Task 1 = Extract the stretch of the text on social welfare functions from "Social welfare functions come" through "[u.sub.2], ..., [u.sub.n])." and give it word for word.

Text section =
Common Social Welfare Functions

Social welfare functions come in two broad categories: microeconomic- and macroeconomic-based functions. Microeconomic social welfare functions are derived from aggregating individual utility. In microeconomic functions, the individual is the basis for analysis and society is the sum total of individuals. Examples of micro-based utility functions are put forth by Jeremy Bentham, John Rawls, and Vilfredo Pareto. (4, 5, 6)

Bentham's utilitarian social welfare function can be described as seeking the greatest good for the greatest number of people. It aggregates the utility of each individual (i) in society:

Social Welfare = [n.summation over (i=1)] [u.sub.i], where n equals the number of individuals in society.

Rawls suggests that social welfare is merely the utility of the person with the least utility in the society:

Social Welfare = min ([u.sub.1], [u.sub.2], ..., [u.sub.n]).

Vilfredo Pareto's sense of social utility is also of a microeconomic nature. Pareto criteria are applied at the individual level. A Pareto improvement can occur if at least one person is made better off by an event without anyone being made worse off. Given the real-life problem of measuring interpersonal utility, the Pareto criteria are the only surefire way to determine if an action does increase social utility. The downside of the Pareto criteria is that they work to protect the status quo.

Macroeconomic social welfare functions are formed from aggregate societal data. There is no attempt to sum individual utility. For example, Amartya Sen's social welfare function takes both income and income inequality into account:

Social Welfare = (average per capita income) (1-Gini coefficient). (7)

Another macroeconomic approach, the Human Development Index (HDI), is used by the United Nations Development Program. (8) The HDI is a function of life expectancy at birth, education levels, and per capita income:

Social Welfare = f (life expectancy, education, income).

Exercise materials =
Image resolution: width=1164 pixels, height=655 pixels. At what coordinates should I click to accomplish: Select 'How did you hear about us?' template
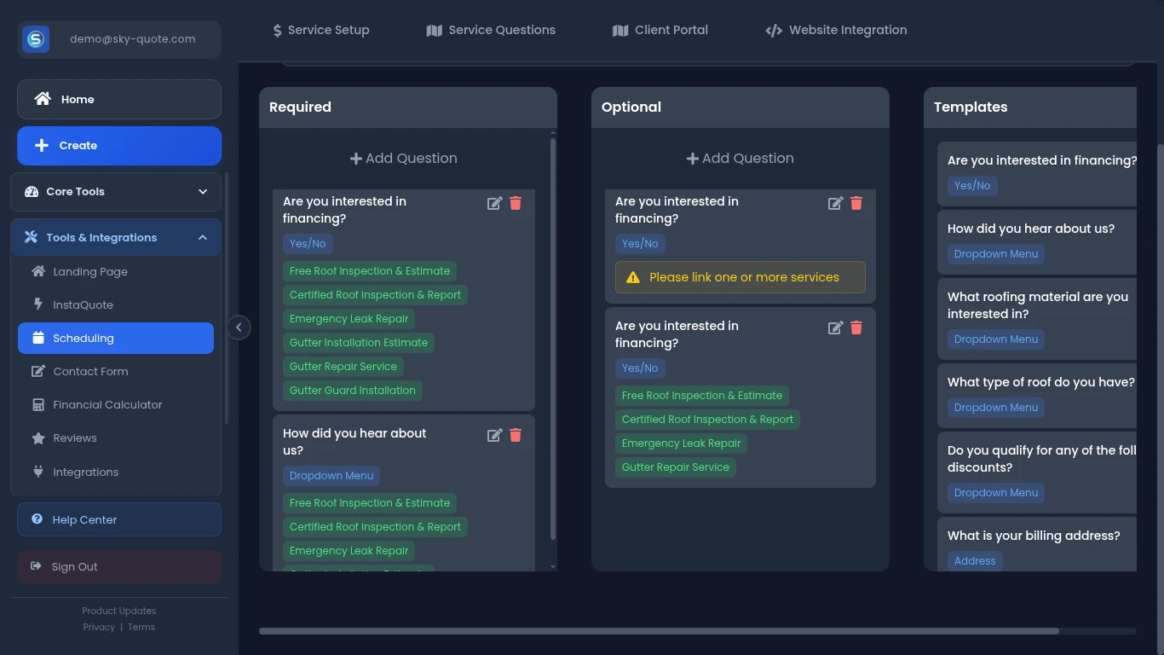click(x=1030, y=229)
...
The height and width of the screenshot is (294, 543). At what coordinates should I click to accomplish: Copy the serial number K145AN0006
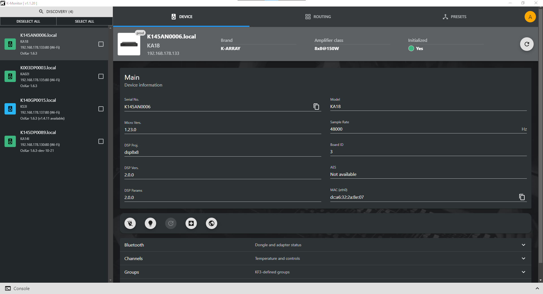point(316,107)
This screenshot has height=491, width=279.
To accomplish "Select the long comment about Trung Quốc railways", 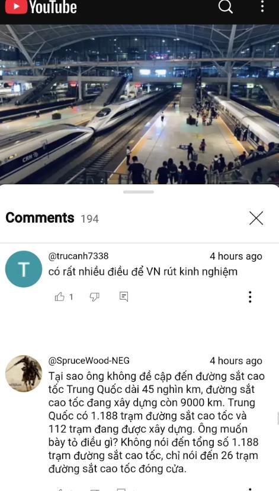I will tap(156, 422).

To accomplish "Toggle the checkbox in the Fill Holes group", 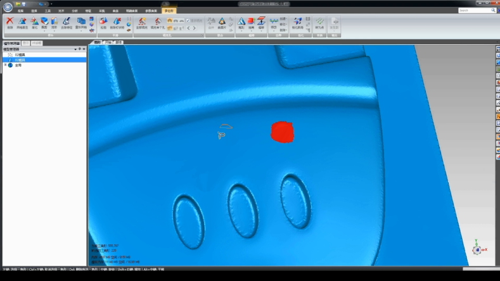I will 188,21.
==
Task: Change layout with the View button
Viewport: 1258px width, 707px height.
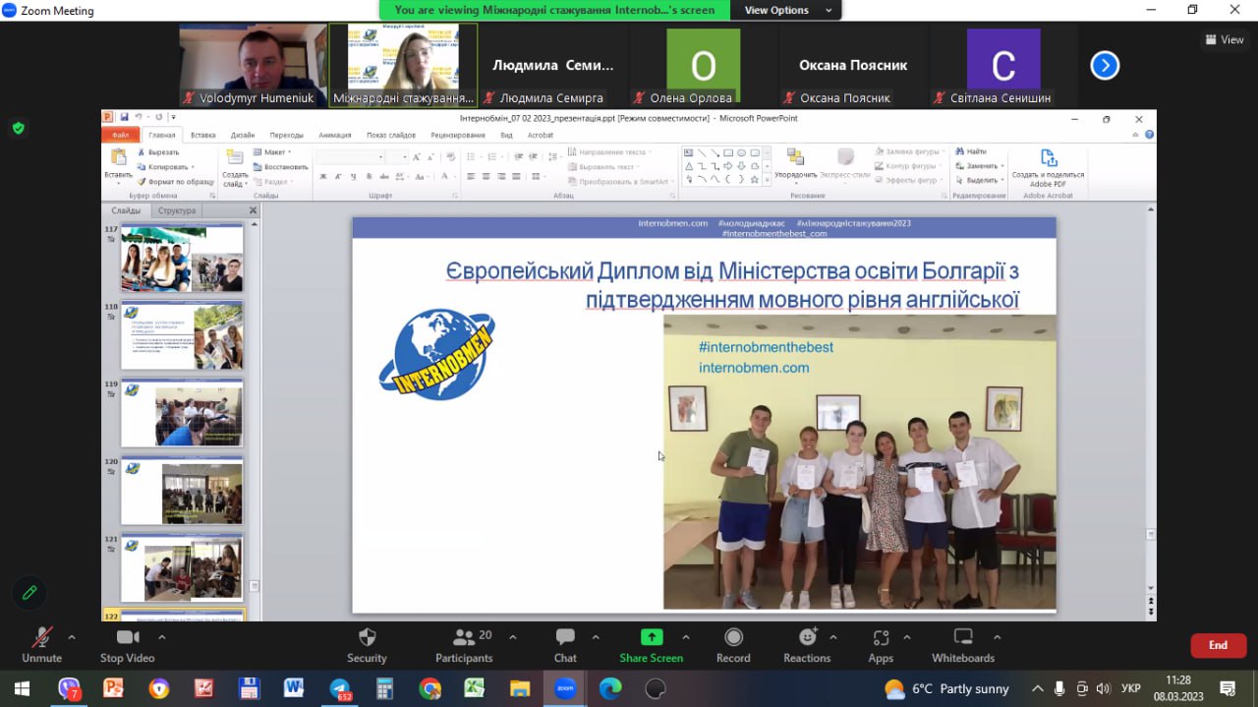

Task 2 = Copy the records from the line containing "Image resolution: width=1164" through the line containing "click(x=1030, y=229)" verbatim, omitting the pictures.

Complete response 1 =
Social welfare functions come in two broad categories: microeconomic- and macroeconomic-based functions. Microeconomic social welfare functions are derived from aggregating individual utility. In microeconomic functions, the individual is the basis for analysis and society is the sum total of individuals. Examples of micro-based utility functions are put forth by Jeremy Bentham, John Rawls, and Vilfredo Pareto. (4, 5, 6)

Bentham's utilitarian social welfare function can be described as seeking the greatest good for the greatest number of people. It aggregates the utility of each individual (i) in society:

Social Welfare = [n.summation over (i=1)] [u.sub.i], where n equals the number of individuals in society.

Rawls suggests that social welfare is merely the utility of the person with the least utility in the society:

Social Welfare = min ([u.sub.1], [u.sub.2], ..., [u.sub.n]).

Complete response 2 =
Image resolution: width=1164 pixels, height=655 pixels. At what coordinates should I click to accomplish: Select 'How did you hear about us?' template
click(x=1030, y=229)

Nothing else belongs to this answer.